═════ Records supplied ═════

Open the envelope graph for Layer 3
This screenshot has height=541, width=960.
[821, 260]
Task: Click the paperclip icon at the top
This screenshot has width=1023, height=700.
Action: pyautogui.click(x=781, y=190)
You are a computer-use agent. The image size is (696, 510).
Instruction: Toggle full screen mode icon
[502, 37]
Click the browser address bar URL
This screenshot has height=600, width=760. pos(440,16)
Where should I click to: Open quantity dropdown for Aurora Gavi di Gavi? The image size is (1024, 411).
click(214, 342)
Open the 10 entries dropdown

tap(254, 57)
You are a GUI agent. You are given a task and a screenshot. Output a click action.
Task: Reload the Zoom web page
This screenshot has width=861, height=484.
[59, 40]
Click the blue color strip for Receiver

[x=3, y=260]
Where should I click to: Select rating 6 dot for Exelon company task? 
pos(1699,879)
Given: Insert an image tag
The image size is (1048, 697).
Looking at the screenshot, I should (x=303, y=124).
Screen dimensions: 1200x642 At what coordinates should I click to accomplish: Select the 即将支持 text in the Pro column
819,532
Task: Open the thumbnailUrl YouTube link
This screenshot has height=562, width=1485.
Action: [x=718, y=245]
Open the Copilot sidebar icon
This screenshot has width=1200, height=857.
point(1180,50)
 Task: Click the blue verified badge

═════

Send back every entry precisely as given.

Final answer:
Open the envelope graph for Layer 3
This screenshot has height=541, width=960.
[821, 260]
Task: Click the paperclip icon at the top
This screenshot has width=1023, height=700.
Action: pyautogui.click(x=781, y=190)
You are a computer-use agent. The image size is (696, 510).
Instruction: Toggle full screen mode icon
[502, 37]
Click the browser address bar URL
This screenshot has height=600, width=760. pos(440,16)
Where should I click to: Open quantity dropdown for Aurora Gavi di Gavi? The image size is (1024, 411).
click(214, 342)
Open the 10 entries dropdown

tap(254, 57)
You are a GUI agent. You are given a task and a screenshot. Output a click action.
Task: Reload the Zoom web page
This screenshot has width=861, height=484.
[59, 40]
Click the blue color strip for Receiver

[x=3, y=260]
Where should I click to: Select rating 6 dot for Exelon company task? 
pos(1699,879)
Given: Insert an image tag
The image size is (1048, 697).
Looking at the screenshot, I should (x=303, y=124).
Screen dimensions: 1200x642 At what coordinates should I click to accomplish: Select the 即将支持 text in the Pro column
819,532
Task: Open the thumbnailUrl YouTube link
This screenshot has height=562, width=1485.
Action: [x=718, y=245]
Open the Copilot sidebar icon
This screenshot has width=1200, height=857.
point(1180,50)
 Task: Click the blue verified badge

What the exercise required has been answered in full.